‘Why are there so few homes for sale?’

There is a superb article in the FT that’s worth a subscription to the paper alone! I’m not going to reproduce the whole article (mindful of the rules of Copyright etc.,) but I wanted to share the meat of the piece for those trying to find a home to move to. If you are finding the process frustrating, if you can’t find suitable properties or if most seem to be sold before you have even been even able to book a viewing you’re not alone and George Hammond can explain why.

Demand is at historic highs — the number of prospective buyers contacting estate agents about properties is close to double the recent average, according to property portal Zoopla — and supply has dwindled. At the start of this year there were 350,980 properties for sale in the UK, according to consultancy TwentyCi, 36 per cent fewer than at the start of 2020, and the lowest amount since the company began collecting data in 2008. At the same time, the number of homes available to rent is also at rock bottom, with prospective tenants reporting they have had to jostle their way on to shortlists just to view a property. “In my living memory, we’ve never been in this situation before,” says Colin Bradshaw, managing director at TwentyCi. “The lack of supply has broken the sale and lettings markets.” So how did we get here? Richard Donnell, executive director at Zoopla, says demand has consistently run above supply for the past two years.

Boris Johnson’s election as prime minister in December 2019 made the outcome of protracted Brexit negotiations more certain and banished the prospective tax implications of a Corbyn-led government. That gave some buyers confidence to enter the market. While the pandemic halted the buying and selling of homes in England for seven weeks in spring 2020, when the market reopened in May, buyers came out in force. Demand was only boosted in July of that year, when chancellor Rishi Sunak introduced a stamp duty holiday on the first £500,000 of all property purchases, providing a tax break of up to £15,000 in the process.

“In the intervening 18 months, the UK’s average house price has risen by nearly 16 per cent, according to mortgage provider Nationwide.
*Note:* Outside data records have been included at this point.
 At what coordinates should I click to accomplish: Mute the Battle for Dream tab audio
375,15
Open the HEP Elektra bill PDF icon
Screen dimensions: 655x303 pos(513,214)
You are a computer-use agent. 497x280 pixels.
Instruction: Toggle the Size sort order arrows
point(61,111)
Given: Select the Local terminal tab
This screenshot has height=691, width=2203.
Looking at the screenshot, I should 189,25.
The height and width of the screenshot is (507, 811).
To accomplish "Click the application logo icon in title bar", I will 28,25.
Despite the tax holiday’s withdrawal in September last year, demand is as high as it was when it was introduced. “It’s bananas,” says Donnell. In recent years around 1.2mn homes have traded annually, but Donnell estimates that in the past year about 1.5mn were exchanged.

The pandemic has also shifted what buyers are looking for, making the supply crunch particularly acute in some pockets of the market. Larger homes with gardens and spare bedrooms that can double as home offices are top of most buyers’ wish lists; flats are bottom. This is especially a problem in London, where there is a growing mismatch between what is for sale and what buyers want. The number of homes listed for sale in the capital has actually gone up in the past two years, from 71,850 in January 2020 to 75,470 last month, according to TwentyCi. During that time, the number of detached and semi-detached houses on the market has dropped by about a third, but the number of flats has risen by about 20 per cent. Today, four out of five homes for sale in London are flats.

I agree with TwentyCi data on the number of homes for sale. I count 380k at the end of December

In a marketplace where many buyers are also sellers, why is it that the stock is depleting so fast? Around a third of homes are bought by first-time buyers, who have nothing to sell, and a further 10 per cent are sold to buy-to-let investors, explains Donnell.

In recent years between 200,000 and 240,000 new homes have been added to the mix each year, and tens of thousands more become available when their owners die. But the delivery of new housing in England fell back last year for the first time in almost a decade as lockdowns and supply chain issues slowed construction work. The country’s biggest developers have warned that ramping up building will be made harder by housing secretary Michael Gove’s tough new stance on the sector. Gove has told developers they will have to find billions of pounds to fix flats caught up in the cladding crisis, which has ballooned in the four and half years since a fatal fire at Grenfell Tower in west London exposed deep and widespread building safety issues. The effect of those homes — which could number more than 800,000 across the UK — on the supply crunch is complicated. Many are effectively unsaleable: until they have been signed off by a fire safety expert, lenders will not issue mortgages against them. While this is stopping these homes coming to market, it also prevents their owners from trading up from a flat to a house.

When properties do appear in estate agents’ windows, they are rarely there long, piling more pressure on to buyers who have a paucity of options. At the outset of 2020, two-thirds of homes for sale had been listed for six months or more, according to TwentyCi. Last month, fewer than one in five had been on the market so long. Roughly half of homes now sell in less than eight weeks, a quarter are gone in under four. But again, it depends on what and where you’re selling: in the last three months of 2021, it took on average 23 days for houses outside of London to be sold subject to contract, according to Zoopla. Flats in the capital took 64 days on average to shift.

The result is that power currently resides with sellers, enabling them to push up prices in high-demand areas. Most sellers will also be buying a property, but many are choosing to find their future home before jettisoning their present one, says Donnell. That is making supply appear even tighter than it might otherwise be, and the crunch would be partially alleviated if sellers listed their homes while they themselves were hunting somewhere new. But few are doing so, partly out of fear that if they sell up they might spend months in rental limbo and miss out on house price growth they would otherwise have benefited from.